En route vers Delhi, nous faisons halte pour une nuit dans un fort situé dans un petit village, ancien centre d’un petit royaume indépendant. Le père de l’actuel propriétaire a signé l’admission de celui-ci dans l’Inde en 1952. Nous vivons un rituel d’accueil au cours duquel notre front sera enduit d’un point rouge, avec quelques grains de riz qui s’y collent, symboles de prospérité. Notre chambre est un voyage en soi avec ses peintures d’époque non restaurées et son mobilier, restés tels quels depuis 300 ans. Malgré les draps défraichis et déchirés, dans un décor on ne peut plus authentique, nous goûtons au décorum des anciens maharadjas qui vivaient ici. Les coussins traditionnels sous de petites arcades sont propices à la quiétude ou aux jeux des enfants. Avec ses vieilles portes en bois, ses multiples peintures et ornementations, l’ensemble dégage une atmosphère d’ancien temps. Pour la douche, on nous fournira un seau d’eau chaude. Les 350 serviteurs et 250 chevaux qui animaient la demeure ont disparu et il ne reste ici qu’un vieux fort fatigué offrant une étape pittoresque aux touristes de passage.
Nous rentrons vers la capitale après un parcours de près de 4 000 kms à travers le Rajasthan.
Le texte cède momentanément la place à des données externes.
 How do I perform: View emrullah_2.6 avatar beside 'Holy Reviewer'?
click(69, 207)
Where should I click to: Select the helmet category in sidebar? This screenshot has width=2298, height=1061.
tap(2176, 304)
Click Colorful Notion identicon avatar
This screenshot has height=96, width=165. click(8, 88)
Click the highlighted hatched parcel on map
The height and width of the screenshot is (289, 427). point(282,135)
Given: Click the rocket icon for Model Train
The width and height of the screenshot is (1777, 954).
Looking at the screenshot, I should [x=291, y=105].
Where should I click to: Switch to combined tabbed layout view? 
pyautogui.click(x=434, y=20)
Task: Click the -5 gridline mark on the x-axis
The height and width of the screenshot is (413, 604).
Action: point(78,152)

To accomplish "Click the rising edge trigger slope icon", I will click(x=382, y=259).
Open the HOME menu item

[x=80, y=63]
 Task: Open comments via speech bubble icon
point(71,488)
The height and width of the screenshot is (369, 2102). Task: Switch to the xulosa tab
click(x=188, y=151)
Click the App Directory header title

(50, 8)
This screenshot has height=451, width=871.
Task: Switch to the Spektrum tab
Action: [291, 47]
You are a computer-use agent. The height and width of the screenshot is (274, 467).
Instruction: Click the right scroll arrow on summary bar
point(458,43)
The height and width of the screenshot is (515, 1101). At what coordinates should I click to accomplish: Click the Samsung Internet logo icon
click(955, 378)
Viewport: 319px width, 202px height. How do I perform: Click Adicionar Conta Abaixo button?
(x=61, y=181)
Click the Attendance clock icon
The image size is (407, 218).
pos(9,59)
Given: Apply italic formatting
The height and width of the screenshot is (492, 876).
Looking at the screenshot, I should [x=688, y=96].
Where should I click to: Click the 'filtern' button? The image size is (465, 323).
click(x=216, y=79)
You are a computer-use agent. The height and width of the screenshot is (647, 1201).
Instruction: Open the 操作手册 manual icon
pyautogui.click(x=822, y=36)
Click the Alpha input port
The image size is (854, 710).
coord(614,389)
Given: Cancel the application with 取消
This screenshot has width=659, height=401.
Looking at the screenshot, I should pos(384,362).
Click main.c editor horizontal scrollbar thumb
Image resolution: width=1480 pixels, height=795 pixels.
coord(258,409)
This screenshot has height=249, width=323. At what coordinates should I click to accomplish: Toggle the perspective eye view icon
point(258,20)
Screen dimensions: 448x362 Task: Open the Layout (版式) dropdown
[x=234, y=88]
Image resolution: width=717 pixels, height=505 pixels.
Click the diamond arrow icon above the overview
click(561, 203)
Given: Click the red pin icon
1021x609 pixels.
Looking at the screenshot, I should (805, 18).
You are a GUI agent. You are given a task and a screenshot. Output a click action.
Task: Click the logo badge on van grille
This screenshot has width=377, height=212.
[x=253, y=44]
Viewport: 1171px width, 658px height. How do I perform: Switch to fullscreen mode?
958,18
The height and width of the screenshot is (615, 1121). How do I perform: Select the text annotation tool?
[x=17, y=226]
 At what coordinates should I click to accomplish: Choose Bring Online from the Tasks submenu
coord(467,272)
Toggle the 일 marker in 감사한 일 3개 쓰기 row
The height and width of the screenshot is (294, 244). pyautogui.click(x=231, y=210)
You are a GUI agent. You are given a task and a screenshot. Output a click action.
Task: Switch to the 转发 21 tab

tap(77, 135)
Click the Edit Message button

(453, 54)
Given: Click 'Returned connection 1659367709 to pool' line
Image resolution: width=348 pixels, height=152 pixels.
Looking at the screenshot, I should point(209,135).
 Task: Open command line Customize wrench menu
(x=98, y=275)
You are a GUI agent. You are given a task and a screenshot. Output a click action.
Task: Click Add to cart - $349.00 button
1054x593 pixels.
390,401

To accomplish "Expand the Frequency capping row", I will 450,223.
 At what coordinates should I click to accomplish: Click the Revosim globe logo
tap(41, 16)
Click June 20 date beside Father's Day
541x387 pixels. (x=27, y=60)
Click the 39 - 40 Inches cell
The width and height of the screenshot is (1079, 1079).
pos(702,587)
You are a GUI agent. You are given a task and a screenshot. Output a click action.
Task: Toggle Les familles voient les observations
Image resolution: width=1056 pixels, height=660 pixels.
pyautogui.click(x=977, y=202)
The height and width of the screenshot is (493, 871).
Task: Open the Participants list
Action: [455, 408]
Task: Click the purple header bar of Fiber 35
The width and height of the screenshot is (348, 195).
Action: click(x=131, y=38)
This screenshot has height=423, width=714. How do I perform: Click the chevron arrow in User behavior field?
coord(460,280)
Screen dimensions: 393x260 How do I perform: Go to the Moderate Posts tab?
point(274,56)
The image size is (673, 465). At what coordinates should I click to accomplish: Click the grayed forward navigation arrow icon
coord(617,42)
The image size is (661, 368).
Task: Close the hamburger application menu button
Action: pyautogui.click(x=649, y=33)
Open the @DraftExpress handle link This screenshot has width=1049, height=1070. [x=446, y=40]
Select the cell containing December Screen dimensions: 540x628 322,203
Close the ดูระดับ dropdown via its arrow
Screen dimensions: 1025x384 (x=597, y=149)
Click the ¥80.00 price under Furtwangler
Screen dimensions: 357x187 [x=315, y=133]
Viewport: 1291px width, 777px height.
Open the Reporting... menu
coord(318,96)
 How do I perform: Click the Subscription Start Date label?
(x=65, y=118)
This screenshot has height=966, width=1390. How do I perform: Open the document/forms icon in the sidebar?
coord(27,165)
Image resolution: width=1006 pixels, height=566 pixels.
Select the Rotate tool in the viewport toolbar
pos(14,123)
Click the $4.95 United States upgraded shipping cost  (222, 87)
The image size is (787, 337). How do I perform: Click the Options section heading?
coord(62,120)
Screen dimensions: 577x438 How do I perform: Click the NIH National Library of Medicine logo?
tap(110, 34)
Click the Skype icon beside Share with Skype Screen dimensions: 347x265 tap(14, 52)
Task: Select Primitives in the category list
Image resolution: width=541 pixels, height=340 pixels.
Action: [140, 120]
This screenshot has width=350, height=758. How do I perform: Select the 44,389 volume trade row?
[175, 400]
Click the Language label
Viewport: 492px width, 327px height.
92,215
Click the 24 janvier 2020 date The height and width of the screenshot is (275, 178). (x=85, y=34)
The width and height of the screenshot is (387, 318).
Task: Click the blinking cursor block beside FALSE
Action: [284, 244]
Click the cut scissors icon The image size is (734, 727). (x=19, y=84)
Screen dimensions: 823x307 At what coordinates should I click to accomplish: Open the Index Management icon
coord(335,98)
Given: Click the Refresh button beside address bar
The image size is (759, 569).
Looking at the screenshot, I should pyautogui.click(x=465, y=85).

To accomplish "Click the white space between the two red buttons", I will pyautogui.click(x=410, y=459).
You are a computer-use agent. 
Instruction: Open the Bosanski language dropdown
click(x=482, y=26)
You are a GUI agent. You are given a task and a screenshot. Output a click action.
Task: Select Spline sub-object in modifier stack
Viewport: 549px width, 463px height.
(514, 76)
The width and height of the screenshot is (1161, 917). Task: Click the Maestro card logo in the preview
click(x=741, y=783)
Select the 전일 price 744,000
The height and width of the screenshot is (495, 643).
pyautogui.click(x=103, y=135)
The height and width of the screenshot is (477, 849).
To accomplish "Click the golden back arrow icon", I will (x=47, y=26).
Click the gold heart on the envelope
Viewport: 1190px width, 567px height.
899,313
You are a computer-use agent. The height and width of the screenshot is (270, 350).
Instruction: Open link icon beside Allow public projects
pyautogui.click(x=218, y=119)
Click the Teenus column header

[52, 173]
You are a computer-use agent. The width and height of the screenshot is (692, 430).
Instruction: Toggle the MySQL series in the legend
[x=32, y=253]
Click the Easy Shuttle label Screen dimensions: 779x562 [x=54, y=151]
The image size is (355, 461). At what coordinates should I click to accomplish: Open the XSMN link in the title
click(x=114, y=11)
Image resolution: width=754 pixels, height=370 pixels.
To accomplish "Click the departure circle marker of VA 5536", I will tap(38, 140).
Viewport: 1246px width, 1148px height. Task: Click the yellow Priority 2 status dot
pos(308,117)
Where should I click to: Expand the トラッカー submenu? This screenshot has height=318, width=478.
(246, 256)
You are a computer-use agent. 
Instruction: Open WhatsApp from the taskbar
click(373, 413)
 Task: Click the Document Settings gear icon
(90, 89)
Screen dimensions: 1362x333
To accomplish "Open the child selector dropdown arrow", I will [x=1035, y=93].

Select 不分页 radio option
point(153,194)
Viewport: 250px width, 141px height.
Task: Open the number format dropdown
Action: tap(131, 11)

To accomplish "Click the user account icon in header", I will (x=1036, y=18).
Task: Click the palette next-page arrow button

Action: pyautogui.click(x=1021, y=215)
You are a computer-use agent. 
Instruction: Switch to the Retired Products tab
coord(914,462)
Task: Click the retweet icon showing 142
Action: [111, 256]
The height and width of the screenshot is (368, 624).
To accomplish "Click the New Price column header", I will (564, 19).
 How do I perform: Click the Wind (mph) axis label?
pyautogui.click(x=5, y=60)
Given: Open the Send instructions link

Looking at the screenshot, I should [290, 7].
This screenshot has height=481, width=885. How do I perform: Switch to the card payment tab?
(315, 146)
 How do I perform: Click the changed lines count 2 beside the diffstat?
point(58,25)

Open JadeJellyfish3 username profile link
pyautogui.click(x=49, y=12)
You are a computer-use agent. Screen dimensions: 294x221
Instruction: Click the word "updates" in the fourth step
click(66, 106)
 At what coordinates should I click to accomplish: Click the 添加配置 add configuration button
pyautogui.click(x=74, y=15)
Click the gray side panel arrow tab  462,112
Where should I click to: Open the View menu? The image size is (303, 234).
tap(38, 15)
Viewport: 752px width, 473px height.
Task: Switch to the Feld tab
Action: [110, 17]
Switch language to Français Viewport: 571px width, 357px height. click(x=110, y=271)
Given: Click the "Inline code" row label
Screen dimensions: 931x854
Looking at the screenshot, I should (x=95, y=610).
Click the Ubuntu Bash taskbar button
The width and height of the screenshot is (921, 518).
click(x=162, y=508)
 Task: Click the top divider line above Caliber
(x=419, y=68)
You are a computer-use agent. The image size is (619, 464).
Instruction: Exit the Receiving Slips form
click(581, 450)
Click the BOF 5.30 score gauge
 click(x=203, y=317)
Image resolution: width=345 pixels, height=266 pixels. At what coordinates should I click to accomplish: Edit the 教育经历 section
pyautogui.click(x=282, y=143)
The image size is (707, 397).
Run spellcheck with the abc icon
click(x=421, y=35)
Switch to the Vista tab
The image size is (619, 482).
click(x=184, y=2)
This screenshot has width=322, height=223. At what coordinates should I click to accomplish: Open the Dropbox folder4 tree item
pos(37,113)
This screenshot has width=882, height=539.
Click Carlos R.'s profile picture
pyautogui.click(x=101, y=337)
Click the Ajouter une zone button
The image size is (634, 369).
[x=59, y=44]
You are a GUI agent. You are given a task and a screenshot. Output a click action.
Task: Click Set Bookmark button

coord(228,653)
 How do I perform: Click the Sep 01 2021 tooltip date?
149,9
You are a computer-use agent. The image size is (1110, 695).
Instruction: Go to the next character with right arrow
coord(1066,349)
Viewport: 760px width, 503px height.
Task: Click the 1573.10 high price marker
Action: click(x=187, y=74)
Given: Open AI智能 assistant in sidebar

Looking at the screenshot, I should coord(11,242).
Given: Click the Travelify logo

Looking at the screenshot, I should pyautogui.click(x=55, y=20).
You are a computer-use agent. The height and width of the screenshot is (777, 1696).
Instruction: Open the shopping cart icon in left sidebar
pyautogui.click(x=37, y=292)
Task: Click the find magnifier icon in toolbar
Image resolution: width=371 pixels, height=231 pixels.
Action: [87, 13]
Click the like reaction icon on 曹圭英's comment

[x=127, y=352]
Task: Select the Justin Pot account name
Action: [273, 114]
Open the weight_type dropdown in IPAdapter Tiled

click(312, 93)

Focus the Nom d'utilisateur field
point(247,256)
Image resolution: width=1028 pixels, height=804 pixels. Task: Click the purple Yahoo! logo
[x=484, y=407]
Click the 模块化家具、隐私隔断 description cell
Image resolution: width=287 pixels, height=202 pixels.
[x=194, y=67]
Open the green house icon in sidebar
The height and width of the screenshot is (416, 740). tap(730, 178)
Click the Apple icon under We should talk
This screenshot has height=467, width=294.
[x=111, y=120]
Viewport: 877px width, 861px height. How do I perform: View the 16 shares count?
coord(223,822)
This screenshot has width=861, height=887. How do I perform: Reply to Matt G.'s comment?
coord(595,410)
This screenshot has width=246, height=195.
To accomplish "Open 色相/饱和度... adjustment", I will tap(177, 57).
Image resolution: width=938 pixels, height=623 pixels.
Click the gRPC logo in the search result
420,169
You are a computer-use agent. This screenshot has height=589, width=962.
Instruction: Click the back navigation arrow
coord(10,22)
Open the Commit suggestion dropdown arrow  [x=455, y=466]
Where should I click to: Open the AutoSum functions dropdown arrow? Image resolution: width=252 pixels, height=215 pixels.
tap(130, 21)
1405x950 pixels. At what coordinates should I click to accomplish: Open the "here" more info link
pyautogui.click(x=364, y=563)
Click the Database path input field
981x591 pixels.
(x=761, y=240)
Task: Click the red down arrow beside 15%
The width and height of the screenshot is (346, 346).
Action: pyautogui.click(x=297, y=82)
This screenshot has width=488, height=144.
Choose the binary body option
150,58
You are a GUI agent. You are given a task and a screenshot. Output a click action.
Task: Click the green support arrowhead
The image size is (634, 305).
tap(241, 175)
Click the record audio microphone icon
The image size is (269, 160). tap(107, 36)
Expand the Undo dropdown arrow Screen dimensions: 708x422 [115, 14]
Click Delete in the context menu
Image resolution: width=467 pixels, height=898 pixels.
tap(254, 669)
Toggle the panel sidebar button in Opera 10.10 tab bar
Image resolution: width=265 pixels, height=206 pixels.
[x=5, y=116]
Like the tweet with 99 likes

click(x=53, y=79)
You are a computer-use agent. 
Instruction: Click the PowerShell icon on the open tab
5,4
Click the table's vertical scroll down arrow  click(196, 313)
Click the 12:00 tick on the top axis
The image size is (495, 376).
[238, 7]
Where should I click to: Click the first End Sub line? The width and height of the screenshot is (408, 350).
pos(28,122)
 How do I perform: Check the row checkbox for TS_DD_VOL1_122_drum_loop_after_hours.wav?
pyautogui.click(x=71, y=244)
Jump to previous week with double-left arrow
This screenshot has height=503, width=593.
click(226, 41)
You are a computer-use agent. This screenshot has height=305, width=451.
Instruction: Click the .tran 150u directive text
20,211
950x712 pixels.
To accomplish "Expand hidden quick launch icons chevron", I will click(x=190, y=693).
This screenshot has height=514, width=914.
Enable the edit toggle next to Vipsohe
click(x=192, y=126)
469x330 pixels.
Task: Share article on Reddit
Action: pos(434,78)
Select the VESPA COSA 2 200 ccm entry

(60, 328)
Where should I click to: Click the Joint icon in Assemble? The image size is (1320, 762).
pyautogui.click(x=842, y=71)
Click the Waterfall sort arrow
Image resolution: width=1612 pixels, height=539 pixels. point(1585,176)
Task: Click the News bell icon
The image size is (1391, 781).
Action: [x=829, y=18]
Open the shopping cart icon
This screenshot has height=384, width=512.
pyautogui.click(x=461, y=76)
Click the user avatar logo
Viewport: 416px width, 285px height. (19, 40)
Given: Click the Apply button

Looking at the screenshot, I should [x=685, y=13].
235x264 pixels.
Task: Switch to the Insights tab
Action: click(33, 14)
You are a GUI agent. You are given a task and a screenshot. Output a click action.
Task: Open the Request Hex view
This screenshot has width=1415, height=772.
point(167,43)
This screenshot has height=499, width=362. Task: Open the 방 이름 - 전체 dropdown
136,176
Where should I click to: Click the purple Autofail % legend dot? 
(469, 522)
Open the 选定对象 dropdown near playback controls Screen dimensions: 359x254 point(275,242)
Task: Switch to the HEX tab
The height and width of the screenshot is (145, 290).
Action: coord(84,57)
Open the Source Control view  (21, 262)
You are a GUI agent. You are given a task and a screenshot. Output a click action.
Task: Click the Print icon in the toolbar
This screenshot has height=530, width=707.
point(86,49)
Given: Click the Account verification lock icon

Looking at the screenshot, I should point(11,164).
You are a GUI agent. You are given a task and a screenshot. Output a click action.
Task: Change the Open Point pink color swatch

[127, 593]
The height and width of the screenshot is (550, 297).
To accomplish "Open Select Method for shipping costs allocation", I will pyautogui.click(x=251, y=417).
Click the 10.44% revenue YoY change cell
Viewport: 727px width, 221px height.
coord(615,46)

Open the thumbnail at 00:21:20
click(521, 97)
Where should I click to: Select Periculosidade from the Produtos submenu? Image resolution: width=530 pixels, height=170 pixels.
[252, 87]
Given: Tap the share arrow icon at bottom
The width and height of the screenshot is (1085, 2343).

Les routes révèlent au matin leur lot de camions renversés, d’animaux écrasés et de cadavres (y compris un humain), en décomposition sur le bord de la chaussée. Les chameaux, buffles, chèvres, singes, chiens, vaches et moutons déambulent librement sur les routes où nul code ne semble régler la circulation. Sur l’arrière des camions se dessine en grosses lettres le message "blow horn" ou « horn please » (klaxonnez, SVP). Ce qui la première fois nous est apparu comme une bonne blague est en fait une modalité de la conduite en Inde. Le stoïcisme des vaches au milieu de la chaussée, frôlées de près dans les deux sens par des camions colorés transportant de gros blocs de marbre, est un modèle du genre. La panoplie des véhicules et animaux qui partagent la route est impressionnante, chacun risquant sa vie à son propre rythme. Des chameaux, bœufs, ânes ou tracteurs y tirent des remorques dont le chargement de grains déborde de toutes parts ; des bus fatigués remplis d’humains agrippés comme ils peuvent au véhicule ; des autorickshaws plus délabrés les uns que les autres avancent à pas lent, doublés par des motos elles-mêmes doublées par des voitures. La notre se faufile, évite les crevasses, les chicanes, dérape sur le sable, mais nous conduit à bon port avec l’assurance d’un chauffeur expert.